Tuesday, December 22, 2015

Aromatherapy for Seniors, Alzheimer's Patients (and Others)

"There is no cure for Alzheimer's" I read again and again. I've alternated between accepting that claim and refusing to accept it. Scientists promise a cure in the future, but what about now? Even if there is no cure currently, maybe it's possible to stop its progression. This - stopping the progression of Alzheimer's - is in itself a blessing and this is my goal for my elderly mom.

I think I get a wisp of a sense of how difficult it is to remove plaque when I think about my semi-annual teeth cleanings! Ouch! It is so  much easier to not allow the plaque to build up in the first place. Or when I think about my own high cholesterol numbers, which is why I've been on Lipitor for so many years. As I just discussed with my doctor, the plaque in the arteries cannot be removed, but it can be stabilized. Or its buildup can be contained by smart eating. Such would be the plaque in the brain of Alzheimer's sufferers.

When it comes to my elderly mother, my mission is to halt its progression, and to stop this dreaded disease from further debilitating my mom's mind and robbing her of her intellect and memory. When Aricept had to be discontinued due to gastrointestinal side effects, I discovered that the Exelon patch bypassed that issue, as it was transdermal, and she's been on the Exelon patch ever since with minimal side effects.

My most recent protocol is aromatherapy. AROMATHERAPY? I do yoga and all, but I have my limits in this wellness craze. 

Still, need mandated that I venture forth once again into cyberspace, at which time I found a study done by faculty at the Tottori University, Yonago, Japan, which used the essential oil rosemary. Rosmarinus officinalis. The same rosemary that we use for cooking to make food smell yummy? The same herb that I have growing in my garden? The study also used the essential oil of lemon. In this study, the two essential oils, rosemary and lemon, were added to water in a diffuser. Both are presumed to have properties that, by traveling through the nasal cavity, and thus avoiding being broken down in the liver, directly affect the hippocampus or amygdaloid body, which is in charge of discharging neurotransmitters. A compound in rosemary, 1,8-cineole, causes an increase in a neurotransmitter called acetylcholine. It is the breakdown of these neurotransmitters which causes the lapses in memory and cognition.

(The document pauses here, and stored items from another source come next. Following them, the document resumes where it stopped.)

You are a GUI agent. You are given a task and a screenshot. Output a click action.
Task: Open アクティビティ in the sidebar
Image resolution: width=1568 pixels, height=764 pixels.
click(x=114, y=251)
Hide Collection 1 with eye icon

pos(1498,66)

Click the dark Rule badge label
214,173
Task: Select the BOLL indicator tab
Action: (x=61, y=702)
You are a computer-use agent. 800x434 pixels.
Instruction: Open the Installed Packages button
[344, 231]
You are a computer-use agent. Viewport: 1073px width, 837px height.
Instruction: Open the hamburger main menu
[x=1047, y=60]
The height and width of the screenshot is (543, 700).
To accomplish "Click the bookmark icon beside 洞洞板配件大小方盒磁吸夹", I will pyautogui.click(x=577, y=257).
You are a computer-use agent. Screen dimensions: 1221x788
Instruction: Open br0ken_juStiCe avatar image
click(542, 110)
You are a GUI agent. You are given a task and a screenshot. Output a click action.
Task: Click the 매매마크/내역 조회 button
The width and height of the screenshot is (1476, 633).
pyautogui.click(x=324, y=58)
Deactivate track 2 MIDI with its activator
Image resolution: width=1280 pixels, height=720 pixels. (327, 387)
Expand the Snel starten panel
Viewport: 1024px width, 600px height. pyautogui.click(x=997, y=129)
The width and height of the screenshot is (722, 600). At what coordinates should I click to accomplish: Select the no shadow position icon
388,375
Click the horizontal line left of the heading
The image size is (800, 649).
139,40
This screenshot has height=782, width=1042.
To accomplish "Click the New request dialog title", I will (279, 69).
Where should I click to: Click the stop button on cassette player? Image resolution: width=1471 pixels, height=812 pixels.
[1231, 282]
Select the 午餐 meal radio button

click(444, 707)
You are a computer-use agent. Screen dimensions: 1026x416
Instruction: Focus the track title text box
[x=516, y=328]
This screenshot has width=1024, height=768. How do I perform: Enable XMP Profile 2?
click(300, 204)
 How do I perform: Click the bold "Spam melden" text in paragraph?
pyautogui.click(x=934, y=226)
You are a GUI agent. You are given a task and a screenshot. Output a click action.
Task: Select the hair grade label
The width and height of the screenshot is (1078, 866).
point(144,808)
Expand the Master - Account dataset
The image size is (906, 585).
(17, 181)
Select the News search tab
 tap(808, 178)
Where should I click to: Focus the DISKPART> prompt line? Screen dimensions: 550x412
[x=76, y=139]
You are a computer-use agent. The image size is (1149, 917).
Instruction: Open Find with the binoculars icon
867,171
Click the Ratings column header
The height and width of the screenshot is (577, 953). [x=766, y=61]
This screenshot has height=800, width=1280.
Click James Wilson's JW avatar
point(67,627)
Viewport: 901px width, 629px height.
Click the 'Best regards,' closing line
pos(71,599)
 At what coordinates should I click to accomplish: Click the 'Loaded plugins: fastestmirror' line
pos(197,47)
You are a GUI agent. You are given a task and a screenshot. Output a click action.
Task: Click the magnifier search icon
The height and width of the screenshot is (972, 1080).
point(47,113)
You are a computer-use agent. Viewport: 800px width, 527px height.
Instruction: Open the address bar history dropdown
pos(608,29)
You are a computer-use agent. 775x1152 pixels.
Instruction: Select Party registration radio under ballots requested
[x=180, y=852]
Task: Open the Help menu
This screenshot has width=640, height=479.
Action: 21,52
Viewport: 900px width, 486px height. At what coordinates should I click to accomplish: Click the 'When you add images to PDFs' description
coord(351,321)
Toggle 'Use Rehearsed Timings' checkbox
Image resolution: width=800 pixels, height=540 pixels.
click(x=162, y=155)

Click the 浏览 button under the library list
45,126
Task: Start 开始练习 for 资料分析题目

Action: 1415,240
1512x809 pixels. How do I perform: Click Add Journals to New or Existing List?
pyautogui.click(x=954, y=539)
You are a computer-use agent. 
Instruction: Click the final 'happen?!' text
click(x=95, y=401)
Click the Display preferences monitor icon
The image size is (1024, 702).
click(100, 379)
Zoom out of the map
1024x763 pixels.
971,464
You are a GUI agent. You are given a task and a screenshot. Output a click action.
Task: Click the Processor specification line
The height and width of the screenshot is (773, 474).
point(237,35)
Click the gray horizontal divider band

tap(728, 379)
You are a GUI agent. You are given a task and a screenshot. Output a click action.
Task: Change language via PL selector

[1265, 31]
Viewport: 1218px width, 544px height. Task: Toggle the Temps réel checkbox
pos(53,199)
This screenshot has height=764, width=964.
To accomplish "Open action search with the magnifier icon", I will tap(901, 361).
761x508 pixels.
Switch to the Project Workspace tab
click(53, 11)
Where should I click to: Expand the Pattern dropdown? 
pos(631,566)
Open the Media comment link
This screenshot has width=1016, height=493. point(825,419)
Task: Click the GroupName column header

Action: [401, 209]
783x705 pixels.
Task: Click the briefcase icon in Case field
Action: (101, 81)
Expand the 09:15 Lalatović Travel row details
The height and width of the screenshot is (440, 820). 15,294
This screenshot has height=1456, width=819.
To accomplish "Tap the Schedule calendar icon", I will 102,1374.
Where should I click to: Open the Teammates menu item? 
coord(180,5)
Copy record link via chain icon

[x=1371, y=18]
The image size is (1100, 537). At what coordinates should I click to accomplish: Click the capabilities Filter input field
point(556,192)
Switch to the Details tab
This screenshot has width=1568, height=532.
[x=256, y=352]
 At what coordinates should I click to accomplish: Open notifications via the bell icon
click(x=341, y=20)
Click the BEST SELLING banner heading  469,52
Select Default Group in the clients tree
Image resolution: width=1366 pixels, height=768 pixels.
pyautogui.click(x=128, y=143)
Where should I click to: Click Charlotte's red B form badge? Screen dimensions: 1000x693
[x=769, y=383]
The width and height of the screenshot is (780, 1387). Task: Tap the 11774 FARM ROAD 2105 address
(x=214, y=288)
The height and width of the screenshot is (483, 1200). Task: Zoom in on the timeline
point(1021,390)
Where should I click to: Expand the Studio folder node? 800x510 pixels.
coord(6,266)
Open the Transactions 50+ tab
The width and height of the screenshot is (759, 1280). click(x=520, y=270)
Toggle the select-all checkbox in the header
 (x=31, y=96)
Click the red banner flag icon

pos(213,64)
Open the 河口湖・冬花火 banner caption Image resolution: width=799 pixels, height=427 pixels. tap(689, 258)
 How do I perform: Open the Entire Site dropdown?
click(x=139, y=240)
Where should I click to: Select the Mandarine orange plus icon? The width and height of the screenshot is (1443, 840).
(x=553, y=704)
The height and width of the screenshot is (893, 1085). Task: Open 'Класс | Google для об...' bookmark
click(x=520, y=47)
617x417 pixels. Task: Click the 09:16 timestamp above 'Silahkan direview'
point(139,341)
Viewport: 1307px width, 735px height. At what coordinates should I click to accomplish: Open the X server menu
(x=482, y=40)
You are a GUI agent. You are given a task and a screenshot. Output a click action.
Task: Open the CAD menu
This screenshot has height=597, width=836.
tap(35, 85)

What did I have to lose? What does my mom have to lose by trying this?

I ordered a diffuser and ordered the essential oils, and we went to work. The morning aid comes in to give my mom her meds and follows the protocol indicated in the study, exactly. She puts just enough water in the diffuser that the oils diffuse in under two hours, while my mom goes back to sleep. She sleeps as close to the diffuser as possible because she loves smelling the sweetness. Pretty interesting from somebody who insisted she had no sense of smell. Is there something in this essential oil is igniting her sense of smell?

If there's any water left over, in the evenings she holds the diffuser close to her nose and just breathes in the vapors. She loves the sweet smell. And as a bonus it may actually be helping to WHAT the neurotransmitters.

Is it affecting, or improving her cognitive functioning and her memory?

I believe so.  I maintain a log of what she does, what she says, and have been keeping this for months now. We also have a week-at-a-glance book that her aids and she fill in daily. In the last 5 weeks I've seen extraordinary improvement. In addition to the Exelon patch (which, by the way, is designed to block the enzymes that break down the neurotransmitters), she is also taking the doses of coconut oil (see next blog post.)

Doubtful? Read the Japanese study for yourself by following the link above. If your parent or spouse is suffering from Alzheimer's, what do you have to lose? What does he or she?

As for the rosemary growing in our garden, I have snipped off some branches and every now and then take a deep whiff. A big inhale... AHHHHH! And while inhaling I think about how much my brain loves this.....

And this is over-the-counter! The same type of naturally-growing plant that pharmaceuticals often try to mimic in their medications.

With this nasty disease, Alzheimer's, which usually results in death, it's best to take an all-inclusive approach. And remember, it takes 20 years for the symptoms of Alzheimer's to appear. So why wait until it's too late? Do some aromatherapy with the sweet-smelling scents of rosemary and lemon.